The dispute in this case arose from an International Exclusive Distributor Agreement executed between the petitioner, a company incorporated in Colombia, and the respondent, an Indian company. Under the agreement, the governing law clause provided that the contract would be governed by Indian law, with exclusive jurisdiction vested in the courts of Gujarat, India. However, the arbitration clause set out a dispute resolution mechanism providing for conciliation and arbitration before the Conciliation and Arbitration Centre of the Chamber of Commerce in Bogotá, Colombia, with awards to be rendered under Colombian law. Conflicting interpretations of these clauses led the petitioner to approach the Supreme Court under Section 11(6) of the Arbitration and Conciliation Act, 1996, seeking appointment of an arbitral tribunal. Respondent opposed the petition, arguing that Indian courts lacked jurisdiction since Bogotá had been designated as the arbitration venue.
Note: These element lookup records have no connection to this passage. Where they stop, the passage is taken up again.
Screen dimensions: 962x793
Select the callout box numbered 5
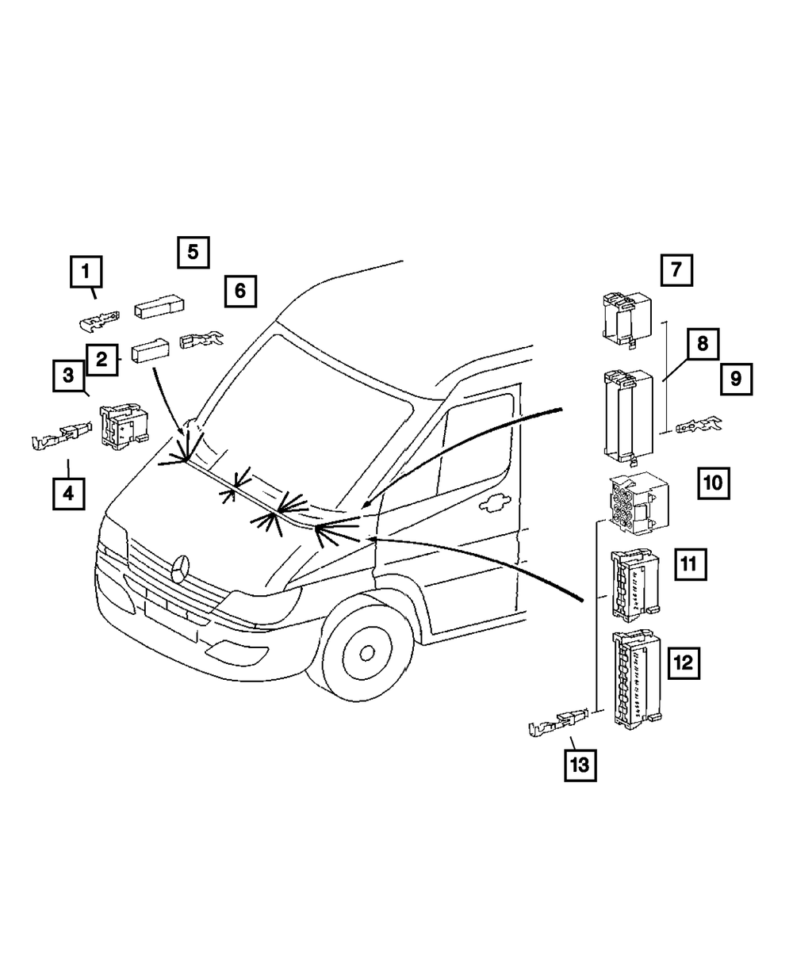pos(193,252)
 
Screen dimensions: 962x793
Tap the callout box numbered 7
pos(676,269)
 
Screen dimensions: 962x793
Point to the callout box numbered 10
pos(713,482)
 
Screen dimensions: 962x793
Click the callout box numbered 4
pos(68,494)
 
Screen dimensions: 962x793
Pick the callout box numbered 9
pos(736,379)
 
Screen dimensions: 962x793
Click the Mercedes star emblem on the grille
pos(182,569)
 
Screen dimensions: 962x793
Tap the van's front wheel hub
pos(366,652)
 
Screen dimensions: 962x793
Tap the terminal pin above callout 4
pos(59,435)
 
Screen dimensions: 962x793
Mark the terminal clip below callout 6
pos(202,341)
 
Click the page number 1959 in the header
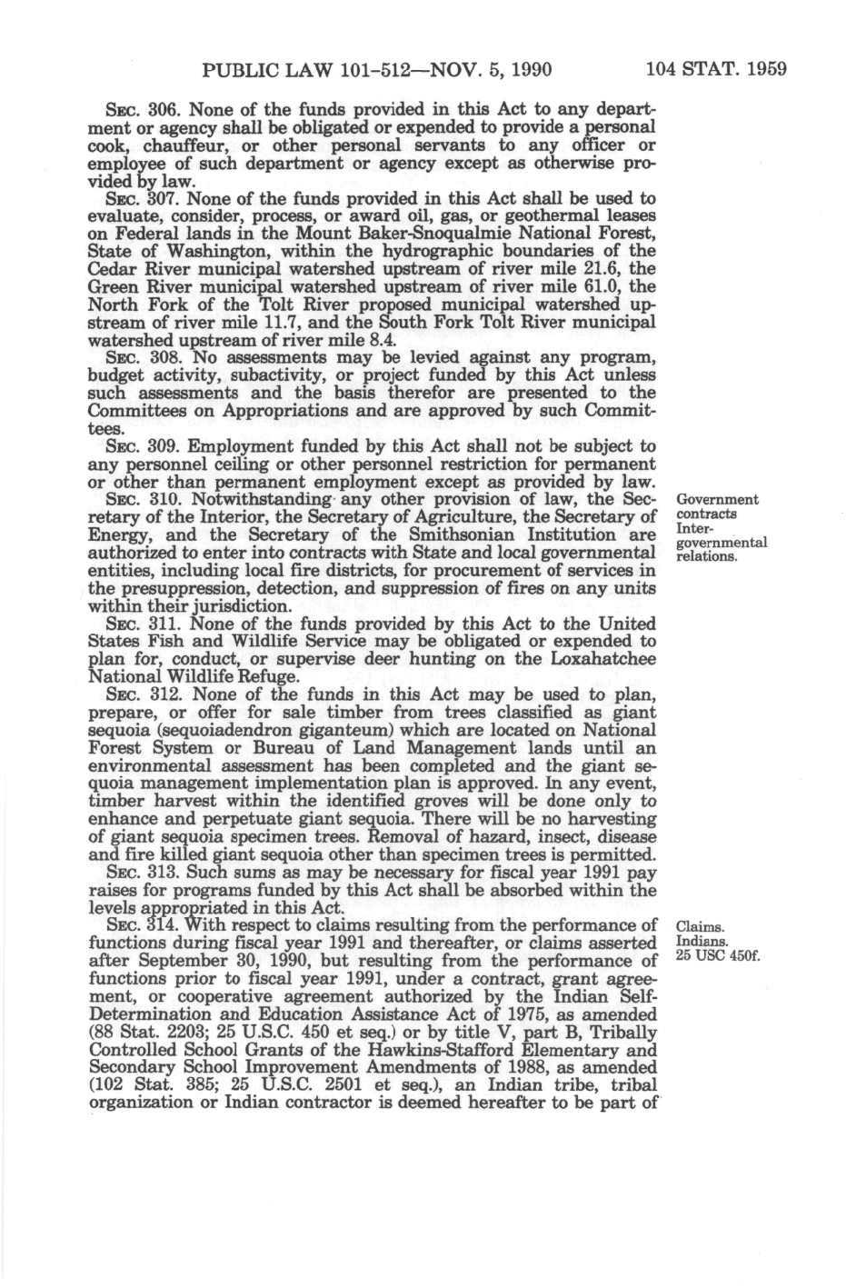pyautogui.click(x=761, y=69)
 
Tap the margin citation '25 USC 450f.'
pyautogui.click(x=718, y=956)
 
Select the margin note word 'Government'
pyautogui.click(x=718, y=499)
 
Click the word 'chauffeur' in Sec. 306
pyautogui.click(x=169, y=145)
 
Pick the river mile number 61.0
pyautogui.click(x=585, y=287)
The Supreme Court noted that in international arbitration, three distinct legal systems often interact – the law of the contract, the law of the arbitration agreement, and the procedural law of the court. When these do not align, courts must carefully determine which law governs the arbitration agreement. Referring to international precedents, the Supreme Court emphasized that the law governing the arbitration agreement is identified through a three-step test: first, by express choice of the parties; second, by implied choice; and if neither exists, by the law having the closest connection.
Applying this framework, the Supreme Court found that neither clause expressly provided the governing law of the arbitration agreement. However, the governing law clause created a strong presumption that Indian law, i.e., the law of the contract, was intended to govern the arbitration agreement. The dispute resolution clause, although requiring arbitration in Bogotá and application of Colombian law to the award, did not override or displace the clear governing law stipulation. The Supreme Court clarified that the reference to Bogotá only amounted to a designation of venue and did not by itself determine the juridical seat of arbitration. In the absence of an express seat, the supervisory jurisdiction was found to lie with Indian courts, as the arbitration agreement itself was rooted in Indian law.
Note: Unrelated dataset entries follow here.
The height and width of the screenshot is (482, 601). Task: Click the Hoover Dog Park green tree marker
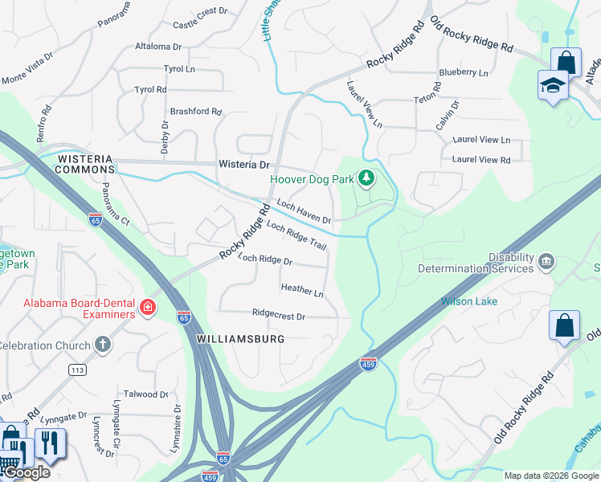[x=366, y=178]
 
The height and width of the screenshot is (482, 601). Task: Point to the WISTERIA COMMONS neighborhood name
[x=85, y=165]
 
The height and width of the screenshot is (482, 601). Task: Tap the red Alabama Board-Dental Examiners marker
[x=147, y=308]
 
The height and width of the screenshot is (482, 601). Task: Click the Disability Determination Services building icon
[x=546, y=261]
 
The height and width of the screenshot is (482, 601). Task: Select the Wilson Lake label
[x=468, y=301]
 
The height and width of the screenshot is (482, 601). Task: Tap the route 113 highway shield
[x=77, y=370]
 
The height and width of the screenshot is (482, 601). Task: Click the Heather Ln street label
[x=301, y=290]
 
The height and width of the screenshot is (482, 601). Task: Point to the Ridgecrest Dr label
[x=278, y=317]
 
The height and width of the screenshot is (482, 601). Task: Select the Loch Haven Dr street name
[x=304, y=212]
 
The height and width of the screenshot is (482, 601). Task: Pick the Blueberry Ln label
[x=463, y=72]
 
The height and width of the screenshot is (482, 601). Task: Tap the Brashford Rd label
[x=195, y=112]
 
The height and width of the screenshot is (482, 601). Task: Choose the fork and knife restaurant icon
[x=50, y=443]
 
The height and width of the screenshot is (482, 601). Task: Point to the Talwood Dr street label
[x=147, y=394]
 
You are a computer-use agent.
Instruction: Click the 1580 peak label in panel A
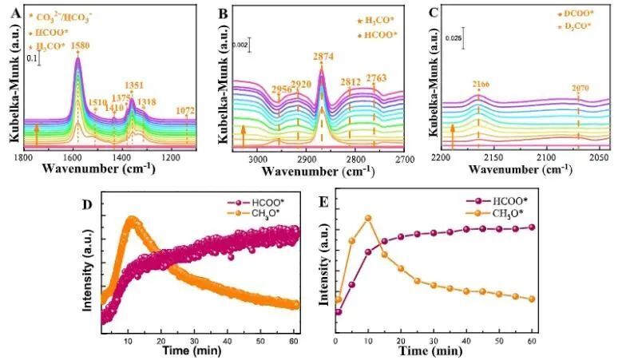click(x=78, y=45)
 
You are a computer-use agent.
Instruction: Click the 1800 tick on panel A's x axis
click(x=24, y=158)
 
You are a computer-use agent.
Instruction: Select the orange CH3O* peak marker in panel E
click(x=368, y=218)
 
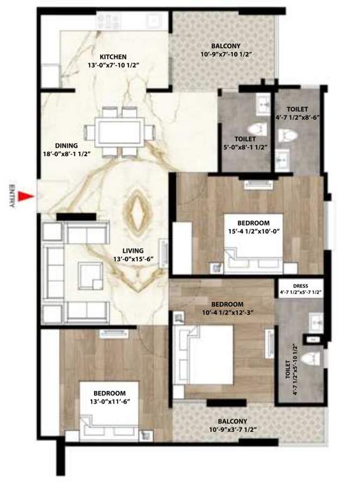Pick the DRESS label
pos(301,285)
On this basis, the Supreme Court concluded that the Indian courts had jurisdiction under the Arbitration Act to appoint an arbitrator. In the course of proceedings, both parties agreed that arbitration could be held in India under the Delhi International Arbitration Centre rules and consented to appointment of a sole arbitrator. Accordingly, a retired judge was appointed as the arbitrator, with the venue to be decided mutually by the parties.
This judgment affirms that the governing law of the contract (here, Indian law) presumptively extends to the arbitration agreement, unless clearly displaced. It also draws a distinction between the “venue” of arbitration and its “seat,” holding that designating a foreign venue does not by itself transfer supervisory jurisdiction away from the courts chosen in the agreement. Distributors and franchisors entering into agreements with differing jurisdictions of arbitrations and governing laws must draft such clauses with precision, ensuring clarity to avoid procedural uncertainties and conflicts that may lead to delays and administrative burdens like in the present case.